TEXT PROVIDED:
----------------

The warning signs are clear. It's time to allow seniors to get off the sinking Medicare ship and seek private sector alternatives for health insurance.
Overseers of the Medicare trust funds recently warned that the hospital fund (Medicare Part A) is scheduled for bankruptcy much sooner than previously estimated. Last year, trustees estimated that under "intermediate assumptions" the program would run out of money in 2026. This year, they say it will go broke in 2019 under those same assumptions. However, if there is higher-than-anticipated demand for services or less favorable economic conditions, the hospital fund could become exhausted as early as 2012, in just eight years.
Opponents of the new prescription drug benefit will try to blame Republicans for the financial peril of the Medicare hospital trust fund. But what many people may not realize is that the new drug benefit (Medicare Part D) will be financed through an entirely different trust fund. Like the outpatient doctor program (Medicare Part B), the drug benefit will be supported primarily through general tax revenues and premiums paid by beneficiaries. All told, the new drug benefit is projected to cost $916 billion between 2004 and 2013, with general tax revenues supporting $689.5 billion of that benefit.
Annual spending for all Medicare programs combined is expected to grow from $304.5 billion in 2004 to $690.6 billion in 2013. Total program costs are anticipated to be more than $5 trillion between 2004 and 2013.
Meanwhile, the forthcoming hospital trust fund bankruptcy and high prescription drug spending are expected to occur around the same time that some 76 million baby boomers start entering the Medicare program in 2011. And during this time there will be fewer workers per retiree to pay Medicare payroll taxes and general income taxes to support promised benefits to retirees. By 2030, only 2.3 workers will be available to support each Medicare beneficiary compared with today's four workers per beneficiary.
Given the evidence that Medicare has reached a midlife crisis and needs a major overhaul, two of the first steps that Congress and the president should take to reform the program now are 1) permit seniors to pay privately for health insurance and 2) restore seniors' legal right to contract privately with physicians.

----------------

WORK TO COMPLETE:
**a)** Decide whether each statement below agrees with the text on Medicare above, answering yes or no and quoting the deciding words from the text. (i) Last year the trustees expected the hospital fund to run out of money in 2026 under intermediate assumptions. (ii) The new prescription drug benefit will be paid for out of the hospital trust fund. (iii) By 2030, four workers will support each Medicare beneficiary.
**b)** Please quote from the text on Medicare the part that opens with the words containing "Overseers of the" and closes with "just eight years.".

GIVEN MATERIAL:
----------------

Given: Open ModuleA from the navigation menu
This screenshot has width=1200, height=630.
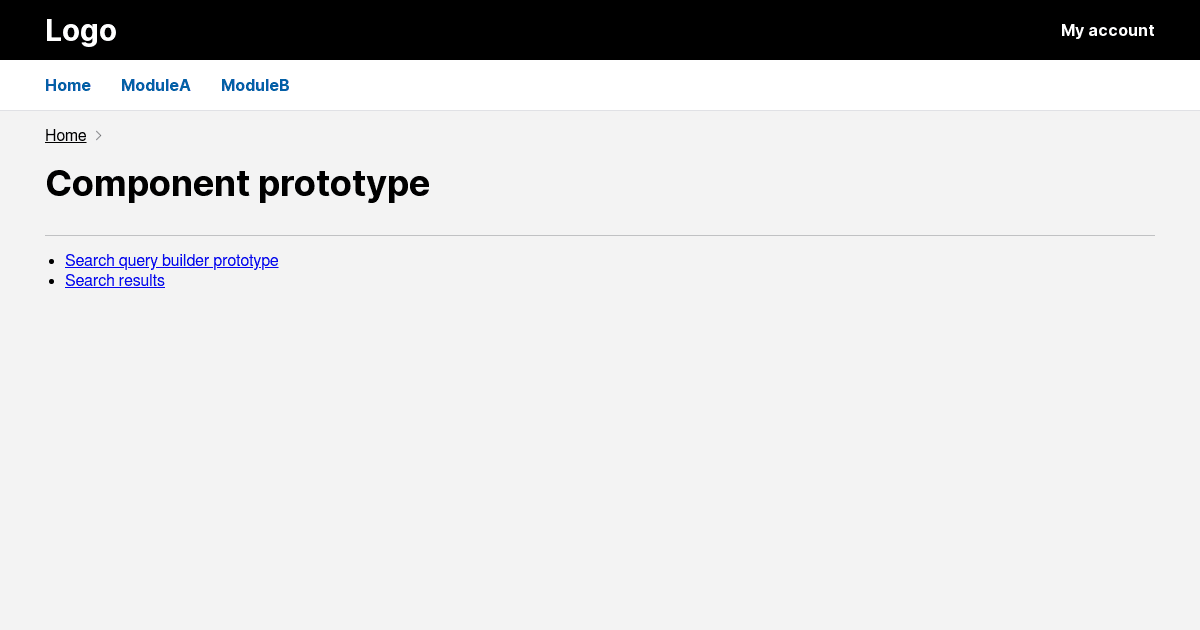Looking at the screenshot, I should pos(155,85).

----------------

YOUR RESPONSES:
**a)**
(i) Yes: "Last year, trustees estimated that under "intermediate assumptions" the program would run out of money in 2026."
(ii) No: "the new drug benefit (Medicare Part D) will be financed through an entirely different trust fund."
(iii) No: "By 2030, only 2.3 workers will be available to support each Medicare beneficiary compared with today's four workers per beneficiary."

**b)**
Overseers of the Medicare trust funds recently warned that the hospital fund (Medicare Part A) is scheduled for bankruptcy much sooner than previously estimated. Last year, trustees estimated that under "intermediate assumptions" the program would run out of money in 2026. This year, they say it will go broke in 2019 under those same assumptions. However, if there is higher-than-anticipated demand for services or less favorable economic conditions, the hospital fund could become exhausted as early as 2012, in just eight years.